In 1996, after originally denying the request, Zakaib granted Gardner's motion for a new, post-conviction DNA test. Those tests showed that the semen found inside the victim belonged to Gardner.
"As a matter of fact, they determined, statistically, that there is a one in 13,500,000 percent chance that someone else would have had that DNA profile of the semen collected from inside [the victim]," First Assistant Kanawha Prosecutor Don Morris said in court Friday.
There's other evidence, too, Morris told Tabit.
A bloody fingerprint found on a vase at the crime scene is a match to Gardner, Morris said. And Gardner had never been in the women's home until the day of the attack, one of the women testified at trial, according to Morris.
One of the attorneys representing Gardner, Robert Dunlap of Beckley, said evidence would be thoroughly reviewed, especially in light of the case's history.

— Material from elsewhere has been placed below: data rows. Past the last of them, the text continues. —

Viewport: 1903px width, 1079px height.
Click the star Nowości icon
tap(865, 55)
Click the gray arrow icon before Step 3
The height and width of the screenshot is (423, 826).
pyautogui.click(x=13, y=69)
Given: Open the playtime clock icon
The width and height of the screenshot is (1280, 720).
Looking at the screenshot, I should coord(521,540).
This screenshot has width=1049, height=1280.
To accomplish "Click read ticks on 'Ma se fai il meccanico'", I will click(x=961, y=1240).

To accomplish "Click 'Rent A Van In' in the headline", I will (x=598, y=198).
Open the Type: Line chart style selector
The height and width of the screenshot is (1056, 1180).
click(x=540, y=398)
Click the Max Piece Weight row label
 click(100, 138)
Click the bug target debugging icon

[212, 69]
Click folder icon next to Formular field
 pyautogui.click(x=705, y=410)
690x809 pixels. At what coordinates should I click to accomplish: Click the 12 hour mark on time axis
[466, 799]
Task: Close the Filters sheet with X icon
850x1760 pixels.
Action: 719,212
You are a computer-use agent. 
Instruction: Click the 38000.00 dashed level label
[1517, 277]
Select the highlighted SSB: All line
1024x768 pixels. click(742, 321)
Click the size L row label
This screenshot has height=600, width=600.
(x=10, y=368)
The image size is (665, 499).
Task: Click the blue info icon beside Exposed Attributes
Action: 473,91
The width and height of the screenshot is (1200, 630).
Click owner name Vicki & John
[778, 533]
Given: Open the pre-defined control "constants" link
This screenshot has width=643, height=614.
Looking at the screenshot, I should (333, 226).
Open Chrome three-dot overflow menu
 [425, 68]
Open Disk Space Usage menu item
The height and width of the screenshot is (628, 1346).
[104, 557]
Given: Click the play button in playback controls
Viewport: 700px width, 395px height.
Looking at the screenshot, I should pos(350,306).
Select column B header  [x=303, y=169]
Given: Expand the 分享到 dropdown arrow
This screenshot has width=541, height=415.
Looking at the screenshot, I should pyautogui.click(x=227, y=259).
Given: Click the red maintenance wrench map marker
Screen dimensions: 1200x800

The tale told in Goodwin's order "reads like a John Grisham novel - and not one of the good ones," Dunlap said. "Nothing is beyond the realm of possibility. We're going to have to dig into this deeply in a very short period of time."
But Gardner is prepared for the fight, he said Friday. He knew this day would come.
"I've got my momma with me. I've been fighting for this for so long," he said, squeezing his mother close to him. "I don't have no animosity, no hatred, no anger. I give all praise to God. This is all God's doing."
Gladys Gardner, 71, said she hadn't slept or eaten in three days. She's been praying non-stop for her son, that he would get to come home.
"Let's go, I'm hungry," she whispered while Gardner talked to reporters after his release.
Gardner said he will spend the next few weeks preparing with his lawyers for trial.
"This hasn't been as taxing on me as people might think because I've kept my faith," Gardner said. "I've met so many good West Virginia people. I don't want people to think West Virginia's a bad place or I got a raw deal in West Virginia. It was a bad situation, but I came out of it.
"I don't have animosity, anger," Gardner said. "I'm healthy at 50, and I'm blessed."